> **BRIEF**: Return the data below in full. Keep each character unchanged.

> **INPUT**:
.....

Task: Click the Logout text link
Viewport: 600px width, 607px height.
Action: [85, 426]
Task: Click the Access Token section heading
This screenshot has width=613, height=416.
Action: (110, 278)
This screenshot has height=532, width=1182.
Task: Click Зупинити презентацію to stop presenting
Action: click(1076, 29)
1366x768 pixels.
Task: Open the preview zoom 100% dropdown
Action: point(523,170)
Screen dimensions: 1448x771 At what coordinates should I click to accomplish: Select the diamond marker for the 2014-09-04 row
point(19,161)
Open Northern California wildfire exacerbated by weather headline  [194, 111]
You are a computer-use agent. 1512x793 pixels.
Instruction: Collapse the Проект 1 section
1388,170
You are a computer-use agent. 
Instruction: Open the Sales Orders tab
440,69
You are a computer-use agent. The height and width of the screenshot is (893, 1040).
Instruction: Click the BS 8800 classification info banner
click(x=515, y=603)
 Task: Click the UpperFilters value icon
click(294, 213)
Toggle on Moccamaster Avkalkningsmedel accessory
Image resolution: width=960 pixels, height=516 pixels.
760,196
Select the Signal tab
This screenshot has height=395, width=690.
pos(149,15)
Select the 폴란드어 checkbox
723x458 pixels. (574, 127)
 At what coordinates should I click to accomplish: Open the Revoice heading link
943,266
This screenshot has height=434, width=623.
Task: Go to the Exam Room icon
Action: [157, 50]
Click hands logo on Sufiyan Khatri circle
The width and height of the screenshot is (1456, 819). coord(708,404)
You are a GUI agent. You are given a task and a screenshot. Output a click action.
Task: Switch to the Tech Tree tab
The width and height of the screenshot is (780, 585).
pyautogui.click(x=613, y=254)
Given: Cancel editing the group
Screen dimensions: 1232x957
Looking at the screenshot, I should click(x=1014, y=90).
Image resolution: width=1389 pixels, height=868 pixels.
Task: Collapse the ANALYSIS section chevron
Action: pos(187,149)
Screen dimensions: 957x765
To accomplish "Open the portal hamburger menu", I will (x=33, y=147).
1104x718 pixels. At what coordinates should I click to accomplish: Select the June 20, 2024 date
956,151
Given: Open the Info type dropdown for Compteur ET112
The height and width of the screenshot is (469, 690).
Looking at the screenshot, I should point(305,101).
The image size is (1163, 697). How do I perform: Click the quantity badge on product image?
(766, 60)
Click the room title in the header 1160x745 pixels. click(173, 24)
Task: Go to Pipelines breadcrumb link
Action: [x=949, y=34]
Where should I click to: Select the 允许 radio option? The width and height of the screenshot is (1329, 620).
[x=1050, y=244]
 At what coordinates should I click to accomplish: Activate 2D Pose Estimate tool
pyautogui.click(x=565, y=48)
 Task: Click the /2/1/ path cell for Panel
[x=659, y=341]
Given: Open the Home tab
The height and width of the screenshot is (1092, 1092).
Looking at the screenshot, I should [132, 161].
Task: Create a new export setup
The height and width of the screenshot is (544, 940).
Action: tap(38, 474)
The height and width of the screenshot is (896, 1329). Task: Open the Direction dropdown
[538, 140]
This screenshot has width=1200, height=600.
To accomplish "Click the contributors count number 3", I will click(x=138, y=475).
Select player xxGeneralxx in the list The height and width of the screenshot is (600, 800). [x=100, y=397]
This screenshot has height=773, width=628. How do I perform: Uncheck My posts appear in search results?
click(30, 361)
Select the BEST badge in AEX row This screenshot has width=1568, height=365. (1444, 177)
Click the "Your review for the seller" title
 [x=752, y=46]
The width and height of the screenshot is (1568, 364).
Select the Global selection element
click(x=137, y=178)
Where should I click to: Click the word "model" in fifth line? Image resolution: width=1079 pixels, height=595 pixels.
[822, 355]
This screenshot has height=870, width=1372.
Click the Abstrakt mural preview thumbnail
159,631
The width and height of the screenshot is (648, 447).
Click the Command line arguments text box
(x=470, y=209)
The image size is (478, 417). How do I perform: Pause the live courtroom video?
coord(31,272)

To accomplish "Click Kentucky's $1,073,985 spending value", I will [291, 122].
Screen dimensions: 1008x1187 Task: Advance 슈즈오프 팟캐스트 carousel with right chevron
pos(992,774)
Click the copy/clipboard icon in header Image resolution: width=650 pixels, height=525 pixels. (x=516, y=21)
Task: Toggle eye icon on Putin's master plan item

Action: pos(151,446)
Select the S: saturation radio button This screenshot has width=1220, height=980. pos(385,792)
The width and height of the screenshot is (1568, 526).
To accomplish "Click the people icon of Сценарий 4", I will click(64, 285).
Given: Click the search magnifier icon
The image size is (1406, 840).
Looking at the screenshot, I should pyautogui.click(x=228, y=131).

.....

> **RESULT FOR THIS EXERCISE**:
Task: Click the Logout text link
Viewport: 600px width, 607px height.
Action: [85, 426]
Task: Click the Access Token section heading
This screenshot has width=613, height=416.
Action: (110, 278)
This screenshot has height=532, width=1182.
Task: Click Зупинити презентацію to stop presenting
Action: click(1076, 29)
1366x768 pixels.
Task: Open the preview zoom 100% dropdown
Action: point(523,170)
Screen dimensions: 1448x771 At what coordinates should I click to accomplish: Select the diamond marker for the 2014-09-04 row
point(19,161)
Open Northern California wildfire exacerbated by weather headline  [194, 111]
You are a computer-use agent. 1512x793 pixels.
Instruction: Collapse the Проект 1 section
1388,170
You are a computer-use agent. 
Instruction: Open the Sales Orders tab
440,69
You are a computer-use agent. The height and width of the screenshot is (893, 1040).
Instruction: Click the BS 8800 classification info banner
click(x=515, y=603)
 Task: Click the UpperFilters value icon
click(294, 213)
Toggle on Moccamaster Avkalkningsmedel accessory
Image resolution: width=960 pixels, height=516 pixels.
760,196
Select the Signal tab
This screenshot has height=395, width=690.
pos(149,15)
Select the 폴란드어 checkbox
723x458 pixels. (574, 127)
 At what coordinates should I click to accomplish: Open the Revoice heading link
943,266
This screenshot has height=434, width=623.
Task: Go to the Exam Room icon
Action: [157, 50]
Click hands logo on Sufiyan Khatri circle
The width and height of the screenshot is (1456, 819). coord(708,404)
You are a GUI agent. You are given a task and a screenshot. Output a click action.
Task: Switch to the Tech Tree tab
The width and height of the screenshot is (780, 585).
pyautogui.click(x=613, y=254)
Given: Cancel editing the group
Screen dimensions: 1232x957
Looking at the screenshot, I should click(x=1014, y=90).
Image resolution: width=1389 pixels, height=868 pixels.
Task: Collapse the ANALYSIS section chevron
Action: pos(187,149)
Screen dimensions: 957x765
To accomplish "Open the portal hamburger menu", I will (x=33, y=147).
1104x718 pixels. At what coordinates should I click to accomplish: Select the June 20, 2024 date
956,151
Given: Open the Info type dropdown for Compteur ET112
The height and width of the screenshot is (469, 690).
Looking at the screenshot, I should point(305,101).
The image size is (1163, 697). How do I perform: Click the quantity badge on product image?
(766, 60)
Click the room title in the header 1160x745 pixels. click(173, 24)
Task: Go to Pipelines breadcrumb link
Action: [x=949, y=34]
Where should I click to: Select the 允许 radio option? The width and height of the screenshot is (1329, 620).
[x=1050, y=244]
 At what coordinates should I click to accomplish: Activate 2D Pose Estimate tool
pyautogui.click(x=565, y=48)
 Task: Click the /2/1/ path cell for Panel
[x=659, y=341]
Given: Open the Home tab
The height and width of the screenshot is (1092, 1092).
Looking at the screenshot, I should [132, 161].
Task: Create a new export setup
The height and width of the screenshot is (544, 940).
Action: tap(38, 474)
The height and width of the screenshot is (896, 1329). Task: Open the Direction dropdown
[538, 140]
This screenshot has width=1200, height=600.
To accomplish "Click the contributors count number 3", I will click(x=138, y=475).
Select player xxGeneralxx in the list The height and width of the screenshot is (600, 800). [x=100, y=397]
This screenshot has height=773, width=628. How do I perform: Uncheck My posts appear in search results?
click(30, 361)
Select the BEST badge in AEX row This screenshot has width=1568, height=365. (1444, 177)
Click the "Your review for the seller" title
 [x=752, y=46]
The width and height of the screenshot is (1568, 364).
Select the Global selection element
click(x=137, y=178)
Where should I click to: Click the word "model" in fifth line? Image resolution: width=1079 pixels, height=595 pixels.
[822, 355]
This screenshot has height=870, width=1372.
Click the Abstrakt mural preview thumbnail
159,631
The width and height of the screenshot is (648, 447).
Click the Command line arguments text box
(x=470, y=209)
The image size is (478, 417). How do I perform: Pause the live courtroom video?
coord(31,272)

To accomplish "Click Kentucky's $1,073,985 spending value", I will [291, 122].
Screen dimensions: 1008x1187 Task: Advance 슈즈오프 팟캐스트 carousel with right chevron
pos(992,774)
Click the copy/clipboard icon in header Image resolution: width=650 pixels, height=525 pixels. (x=516, y=21)
Task: Toggle eye icon on Putin's master plan item

Action: pos(151,446)
Select the S: saturation radio button This screenshot has width=1220, height=980. pos(385,792)
The width and height of the screenshot is (1568, 526).
To accomplish "Click the people icon of Сценарий 4", I will click(64, 285).
Given: Click the search magnifier icon
The image size is (1406, 840).
Looking at the screenshot, I should pyautogui.click(x=228, y=131).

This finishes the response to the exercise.